The World Health Organization (WHO) said Wednesday that its experts are still reviewing data on the safety of the AstraZeneca COVID-19 vaccine due to concerns about blood clots, but recommended that vaccination programs continue.
"The WHO Global Advisory Committee on Vaccine Safety is carefully assessing the latest available safety data," the U.N. health agency said in a statement. "At this time, WHO considers that the benefits of the AstraZeneca vaccine outweigh its risks and recommends that vaccinations continue."
Meanwhile, after a number of European countries halted their rollout of the jab over safety fears British Prime Minister Boris Johnson said on Wednesday he will receive the AstraZeneca vaccine, downplaying risks.
Johnson dismissed questions in parliament about why several countries had suspended use of the product developed by the British-Swedish pharmaceutical company with scientists at Oxford University.
But he told lawmakers: "I finally got news and I've got to have my own jab, very shortly, I'm pleased to discover."
"It will certainly be Oxford AstraZeneca, that I will be having," said Johnson, who is 56, and among the next category of people being called for vaccination.
The government hopes to have offered it to all adults by July. Britain is also using a jab developed by Pfizer-BioNTech in its vaccination campaign but recipients do not normally get a choice. Johnson wrote in the Times newspaper the "vaccine is safe and works extremely well."
His latest comments join a chorus of support for the AstraZeneca shot from Britain's political and royal establishment.
European countries including France, Spain and Germany are among those who have halted using the jab pending a review by the European Medicines Agency (EMA).
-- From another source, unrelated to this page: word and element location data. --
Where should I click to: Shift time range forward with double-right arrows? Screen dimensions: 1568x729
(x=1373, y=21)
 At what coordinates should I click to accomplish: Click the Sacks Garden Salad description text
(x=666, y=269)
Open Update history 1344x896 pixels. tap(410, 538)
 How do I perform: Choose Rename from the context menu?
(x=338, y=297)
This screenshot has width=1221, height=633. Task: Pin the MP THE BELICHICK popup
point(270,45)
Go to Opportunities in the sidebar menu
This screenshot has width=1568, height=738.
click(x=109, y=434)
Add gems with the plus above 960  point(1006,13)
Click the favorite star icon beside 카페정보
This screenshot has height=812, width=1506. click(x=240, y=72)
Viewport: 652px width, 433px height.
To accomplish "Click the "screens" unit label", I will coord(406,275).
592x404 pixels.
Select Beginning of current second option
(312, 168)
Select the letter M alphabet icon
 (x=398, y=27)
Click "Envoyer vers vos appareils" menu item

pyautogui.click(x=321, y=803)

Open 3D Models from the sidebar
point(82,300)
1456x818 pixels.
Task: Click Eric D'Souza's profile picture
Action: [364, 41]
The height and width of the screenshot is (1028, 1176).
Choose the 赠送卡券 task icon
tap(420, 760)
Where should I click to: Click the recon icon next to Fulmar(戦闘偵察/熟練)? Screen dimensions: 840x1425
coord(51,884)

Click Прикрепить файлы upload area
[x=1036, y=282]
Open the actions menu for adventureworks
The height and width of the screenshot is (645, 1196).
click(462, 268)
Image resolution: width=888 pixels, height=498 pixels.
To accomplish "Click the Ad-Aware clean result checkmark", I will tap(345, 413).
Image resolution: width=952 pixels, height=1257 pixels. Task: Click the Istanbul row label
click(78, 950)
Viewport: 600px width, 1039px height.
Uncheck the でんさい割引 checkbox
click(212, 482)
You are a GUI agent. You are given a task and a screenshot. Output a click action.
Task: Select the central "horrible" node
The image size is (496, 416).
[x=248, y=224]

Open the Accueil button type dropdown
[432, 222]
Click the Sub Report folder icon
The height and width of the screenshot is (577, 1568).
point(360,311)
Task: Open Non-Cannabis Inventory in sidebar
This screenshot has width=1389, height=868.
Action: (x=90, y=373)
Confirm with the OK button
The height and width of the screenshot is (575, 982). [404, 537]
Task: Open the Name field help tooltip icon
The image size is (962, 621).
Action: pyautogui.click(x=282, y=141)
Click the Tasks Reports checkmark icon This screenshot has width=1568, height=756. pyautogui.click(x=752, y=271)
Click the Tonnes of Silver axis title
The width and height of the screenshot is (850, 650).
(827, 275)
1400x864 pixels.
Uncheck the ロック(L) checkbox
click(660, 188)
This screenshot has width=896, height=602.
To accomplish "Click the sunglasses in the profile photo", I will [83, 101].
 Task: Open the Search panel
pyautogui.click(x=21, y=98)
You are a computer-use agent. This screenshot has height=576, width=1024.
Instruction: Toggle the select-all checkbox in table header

But Queen Elizabeth II's oldest son and heir, Prince Charles, on Wednesday criticized opposition to coronavirus vaccines, saying fear was unfounded.
"Who would have thought, for instance, that in the 21st century that there would be a significant lobby opposing vaccination, given its track record in eradicating so many terrible diseases," he said in an article in the Future Healthcare Journal.
Charles, who has been vocal in advocating the rollout of the vaccine among more reluctant minority communities in Britain, added the jab had the "potential to protect and liberate some of the most vulnerable in our society from coronavirus."
The 72-year-old Prince of Wales tested positive for COVID-19 last year and suffered mild symptoms. He had his first dose of a vaccine in February. His wife, Camilla, 73, confirmed on Tuesday she had been given the AstraZeneca shot. "You take what you are given," she said as the pair visited a vaccination center at a north London mosque, adding that she had no ill effects.
Professor Jeremy Brown, from the Joint Committee on Vaccination and Immunisation (JCVI) government advisory body said suspension of the jab was "not logical".
"There is the concern that what's happening in Europe might make people in the UK less confident in the AstraZeneca vaccine," he told broadcaster ITV. In a newspaper article published on Wednesday, Health Secretary Matt Hancock said there was "no evidence" that vaccines caused blood clots.
The EMA, WHO and Britain's Medicines and Healthcare products Regulatory Agency have all backed the AstraZeneca jab, he wrote in The Sun.
"The rate of reported cases (of clots) among the people vaccinated is lower than what would be expected to happen naturally in the general population," he wrote.
Britain has given nearly 25 million people a first dose of a COVID-19 vaccine, including 11 million doses of the AstraZeneca jab, after starting a mass inoculation program in December last year. Vaccinations are seen as central to getting Britain out of lockdown and back to normality.
France and Italy have said they will "promptly restart" administering the jab if the EMA review allows it. As Britain has surged ahead with its vaccination program, European countries have been accused of playing politics to distract from their sluggish inoculation rollouts.
European leaders were angered in January after AstraZeneca announced it was unable to deliver the agreed numbers of jabs to the bloc.